Ho conosciuto lo shiatsu nel 2001, poco dopo essermi laureata in informatica, in un momento in cui lo stress mi aveva regalato un attacco di lombosciatalgia così forte da impedirmi di camminare per una settimana.
Prima ho messo i cerotti di antidolorifico e antinfiammatorio per farmi passare l’infiammazione e poi, quando stavo meglio, ho fatto un ciclo di trattamenti shiatsu che mi hanno aiutata a rilassarmi e a capire che lo stress ha grandi poteri anche sul mio corpo.

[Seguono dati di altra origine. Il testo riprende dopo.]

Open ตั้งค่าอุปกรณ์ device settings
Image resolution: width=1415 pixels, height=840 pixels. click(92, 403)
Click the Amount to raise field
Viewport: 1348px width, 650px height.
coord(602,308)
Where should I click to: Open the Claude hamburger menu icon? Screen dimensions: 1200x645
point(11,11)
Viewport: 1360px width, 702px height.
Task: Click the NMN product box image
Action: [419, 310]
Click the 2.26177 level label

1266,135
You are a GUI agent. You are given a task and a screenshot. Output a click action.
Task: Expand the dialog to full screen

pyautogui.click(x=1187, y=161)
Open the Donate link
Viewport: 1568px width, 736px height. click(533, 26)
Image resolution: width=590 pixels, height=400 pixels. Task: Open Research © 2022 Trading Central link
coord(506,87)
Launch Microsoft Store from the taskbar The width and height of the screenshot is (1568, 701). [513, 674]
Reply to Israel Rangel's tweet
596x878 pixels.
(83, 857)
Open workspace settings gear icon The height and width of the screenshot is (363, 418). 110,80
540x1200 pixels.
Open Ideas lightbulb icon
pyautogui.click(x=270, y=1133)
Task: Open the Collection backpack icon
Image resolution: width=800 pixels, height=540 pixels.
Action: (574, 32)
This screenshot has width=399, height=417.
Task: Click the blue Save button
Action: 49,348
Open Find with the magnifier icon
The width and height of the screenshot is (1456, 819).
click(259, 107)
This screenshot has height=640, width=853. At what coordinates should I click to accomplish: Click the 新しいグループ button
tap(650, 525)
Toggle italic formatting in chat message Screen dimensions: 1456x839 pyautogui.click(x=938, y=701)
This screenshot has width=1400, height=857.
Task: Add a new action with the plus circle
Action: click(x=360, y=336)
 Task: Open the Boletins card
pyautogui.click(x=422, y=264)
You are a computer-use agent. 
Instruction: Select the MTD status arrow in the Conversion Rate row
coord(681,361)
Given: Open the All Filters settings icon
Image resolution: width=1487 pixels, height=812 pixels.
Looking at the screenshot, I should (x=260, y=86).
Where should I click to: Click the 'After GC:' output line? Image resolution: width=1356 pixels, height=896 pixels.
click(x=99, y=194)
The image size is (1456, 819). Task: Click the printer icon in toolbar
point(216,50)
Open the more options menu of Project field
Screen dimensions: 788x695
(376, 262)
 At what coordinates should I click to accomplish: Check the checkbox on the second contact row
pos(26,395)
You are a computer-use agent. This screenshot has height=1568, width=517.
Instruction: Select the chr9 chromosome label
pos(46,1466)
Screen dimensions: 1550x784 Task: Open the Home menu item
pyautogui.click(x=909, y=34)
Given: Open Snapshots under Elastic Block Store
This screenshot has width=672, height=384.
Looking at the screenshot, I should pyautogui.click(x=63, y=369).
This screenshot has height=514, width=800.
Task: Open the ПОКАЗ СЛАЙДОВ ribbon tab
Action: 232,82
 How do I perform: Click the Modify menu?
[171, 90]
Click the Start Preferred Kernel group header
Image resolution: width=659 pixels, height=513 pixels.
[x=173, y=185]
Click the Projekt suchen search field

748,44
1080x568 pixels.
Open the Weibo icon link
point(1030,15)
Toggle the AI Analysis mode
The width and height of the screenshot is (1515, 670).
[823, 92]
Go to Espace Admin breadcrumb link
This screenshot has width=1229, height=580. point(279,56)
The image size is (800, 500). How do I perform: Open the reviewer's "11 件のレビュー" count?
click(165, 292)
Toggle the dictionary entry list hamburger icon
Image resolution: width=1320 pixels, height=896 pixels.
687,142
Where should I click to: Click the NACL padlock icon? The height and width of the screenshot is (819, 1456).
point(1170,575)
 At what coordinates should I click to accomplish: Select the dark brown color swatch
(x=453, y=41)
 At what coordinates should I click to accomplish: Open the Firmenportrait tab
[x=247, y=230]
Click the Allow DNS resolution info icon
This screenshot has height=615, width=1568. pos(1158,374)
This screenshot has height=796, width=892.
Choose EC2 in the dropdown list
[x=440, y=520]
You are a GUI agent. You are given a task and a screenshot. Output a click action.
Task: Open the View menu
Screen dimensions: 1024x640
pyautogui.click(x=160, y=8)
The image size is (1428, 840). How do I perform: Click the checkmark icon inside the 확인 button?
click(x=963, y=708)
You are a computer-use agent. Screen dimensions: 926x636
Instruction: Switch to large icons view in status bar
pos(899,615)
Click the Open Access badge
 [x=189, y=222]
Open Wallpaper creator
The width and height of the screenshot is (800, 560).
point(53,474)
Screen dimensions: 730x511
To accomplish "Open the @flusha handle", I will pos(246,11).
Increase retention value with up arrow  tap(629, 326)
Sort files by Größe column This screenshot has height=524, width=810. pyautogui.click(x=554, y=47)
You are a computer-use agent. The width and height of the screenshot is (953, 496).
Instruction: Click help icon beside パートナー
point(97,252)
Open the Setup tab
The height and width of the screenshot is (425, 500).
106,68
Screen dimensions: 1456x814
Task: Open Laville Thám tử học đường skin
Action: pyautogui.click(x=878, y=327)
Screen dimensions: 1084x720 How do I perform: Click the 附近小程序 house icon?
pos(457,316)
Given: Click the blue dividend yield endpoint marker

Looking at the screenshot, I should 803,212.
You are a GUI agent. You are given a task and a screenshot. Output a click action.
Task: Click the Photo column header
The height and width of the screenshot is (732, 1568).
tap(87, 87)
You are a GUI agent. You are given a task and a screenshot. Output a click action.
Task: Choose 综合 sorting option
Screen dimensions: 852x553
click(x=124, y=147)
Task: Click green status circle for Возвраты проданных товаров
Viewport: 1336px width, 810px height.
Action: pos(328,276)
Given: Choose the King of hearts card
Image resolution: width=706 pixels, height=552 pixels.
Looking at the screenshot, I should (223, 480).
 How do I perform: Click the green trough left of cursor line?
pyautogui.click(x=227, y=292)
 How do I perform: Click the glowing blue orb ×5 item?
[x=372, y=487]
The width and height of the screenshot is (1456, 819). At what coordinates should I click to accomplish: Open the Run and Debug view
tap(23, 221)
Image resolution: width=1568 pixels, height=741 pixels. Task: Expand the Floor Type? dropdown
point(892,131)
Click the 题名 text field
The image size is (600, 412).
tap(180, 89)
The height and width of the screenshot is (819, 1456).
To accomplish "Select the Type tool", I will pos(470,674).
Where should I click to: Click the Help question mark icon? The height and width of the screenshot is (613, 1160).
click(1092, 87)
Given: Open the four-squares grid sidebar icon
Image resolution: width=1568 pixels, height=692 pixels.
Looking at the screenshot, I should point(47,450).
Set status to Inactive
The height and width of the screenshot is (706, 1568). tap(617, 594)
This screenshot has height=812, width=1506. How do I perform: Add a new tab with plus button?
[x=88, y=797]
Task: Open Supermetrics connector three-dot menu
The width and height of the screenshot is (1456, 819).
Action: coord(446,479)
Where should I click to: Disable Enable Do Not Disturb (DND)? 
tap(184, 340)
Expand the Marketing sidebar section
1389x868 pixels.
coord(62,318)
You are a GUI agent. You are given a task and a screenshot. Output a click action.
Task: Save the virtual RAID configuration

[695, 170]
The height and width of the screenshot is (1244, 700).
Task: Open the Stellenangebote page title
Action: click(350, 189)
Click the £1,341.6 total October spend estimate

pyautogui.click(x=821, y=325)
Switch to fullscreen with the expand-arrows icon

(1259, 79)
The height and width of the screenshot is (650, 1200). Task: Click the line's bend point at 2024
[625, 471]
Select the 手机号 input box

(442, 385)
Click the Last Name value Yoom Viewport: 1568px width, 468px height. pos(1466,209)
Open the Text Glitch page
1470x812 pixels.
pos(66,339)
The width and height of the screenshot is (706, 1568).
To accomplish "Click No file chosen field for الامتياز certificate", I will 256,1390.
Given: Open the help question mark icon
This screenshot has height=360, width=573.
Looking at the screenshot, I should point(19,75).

Qualche anno dopo ho iniziato la scuola di shiatsu¹, e dal 2009 lo shiatsu è diventato parte della mia vita professionale. L’avvicinamento al counselling è arrivato dopo, nel 2014, perché sentivo l’esigenza di dotarmi di strumenti che sfruttassero al meglio i benefici generati dallo shiatsu nella persona che lo riceve, portandoli anche su un piano più razionale.
Lo shiatsu funziona
La prova che lo shiatsu funziona ce l’ho sotto gli occhi e le mani tutti i giorni, quando osservo il viso dei miei clienti prima e dopo il trattamento, il loro rilassamento e i cambiamenti positivi che mi raccontano.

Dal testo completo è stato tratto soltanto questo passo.